At LGC, stringent quality control measures are adopted for each and every sample, to validate both analysis and extraction procedures. This provides brands and consumers alike with the assurance that test results are both robust and reliable. The analysis of such control samples also allows LGC to identify problematic and challenging sample matrices, where additional investigative work may be required - a growing requirement within the evolving supplement market. Where a laboratory does not have such exacting quality standards (as required by ISO/IEC 17025), such problems may be overlooked, resulting in the false reporting of an unsubstantiated result. 

Unfortunately, no laboratory can test for all substances which would be considered prohibited in sport. This is also highlighted by the fact that even the WADA prohibited list is open-ended; using the wording "other substances with a similar chemical structure or similar biological effect(s) in specific sections of the list. There is no specific list defining all prohibited substances. 

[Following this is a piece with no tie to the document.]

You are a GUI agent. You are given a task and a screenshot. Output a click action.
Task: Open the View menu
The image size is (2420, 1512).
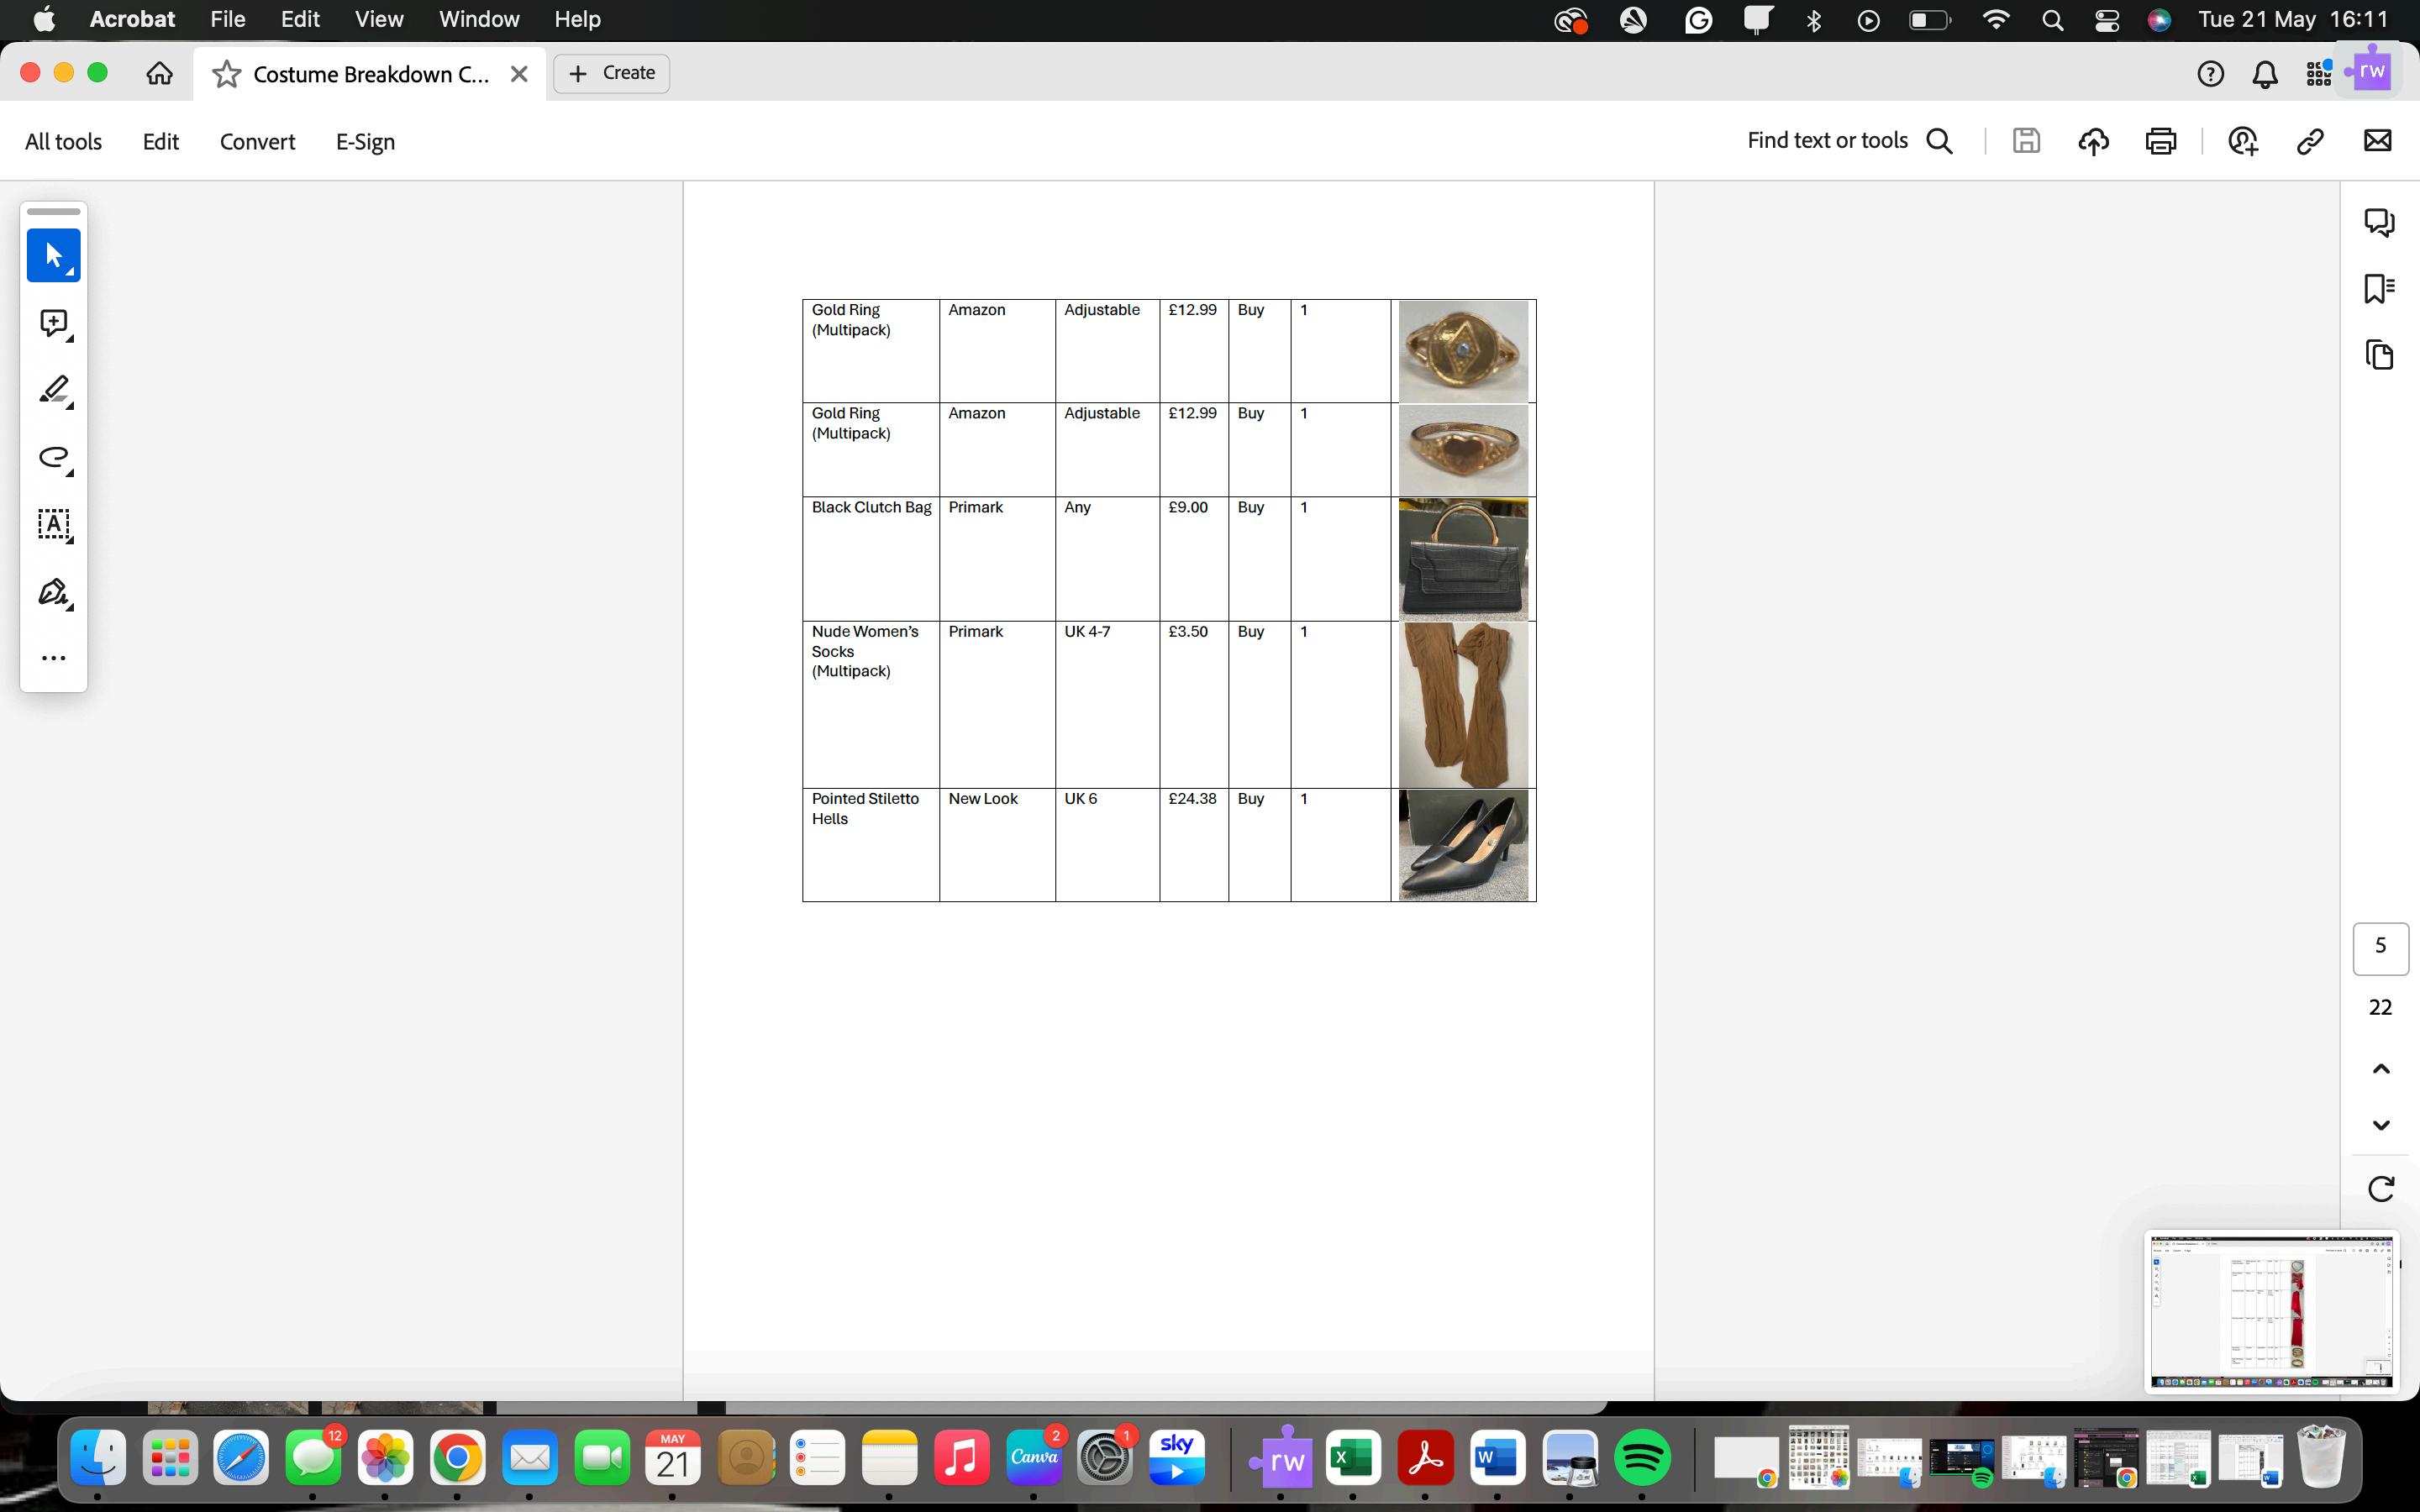pyautogui.click(x=379, y=19)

In addition, the WADA prohibited list is specifically focused on the analysis of human biological samples (e.g. urine, blood, etc.). As such, WADA laboratories will also be testing samples for a wide range of metabolites (i.e. the metabolic breakdown products of drugs). With respect to the analysis of supplement products, the analysis will typically focus on the presence of the parent drug.'

Although it is not possible to test for all substances on the WADA prohibited list, through its experience in testing over 150,000 samples and its close relationship with the anti-doping community, LGC has been able to develop an extensive screening programme to manage product integrity; addressing both historic and emerging threats within the supplements industry.

Approximately six months after certification, a surveillance site assessment will be performed which includes collection and testing of 10 swabs and a re-review of the site and manufacturing processes. Providing continued compliance is demonstrated, the Member company will then be subject to an assessment every 12 months, either remote or on-site, including collection and testing of 20 swabs alongside the facility review. Paper-based re-assessments are performed every six months.

Every three years, the certified site will be required to undertake a major re-assessment of the site and manufacturing processes via a Manufacturing Assessment Questionnaire. Assessments involve a review of procedures being followed, as well as checks to ensure that any changes in procedures have been captured and analysed to verify that compliance with the Informed Manufacturer programme is maintained.

For more information on certification, please visit the Informed Manufacturer Certification Process page. 

Informed Manufacturer testing and certification applies only to facilities. It does not imply banned substance testing has been carried out on any finished product made in a certified facility and the logo may not be used by any third-party of the finished product. The Informed Manufacturer name can not be used to imply the quality of a finished product. Companies interested in having finished-product certification can learn more about our Informed Sport and Informed Choice programmes. 

Informed Manufacturer certification is location specific, and multiple sites must be assessed and certified individually. 

All sites certified by Informed Manufacturer are listed on the certified manufacturers page on the Informed Manufacturer website. Along with the website listing, a link to the certified manufacturer's website is listed as well as information provided by each site. Certified Manufacturers are also provided with a brand standards guide containing marketing recommendations.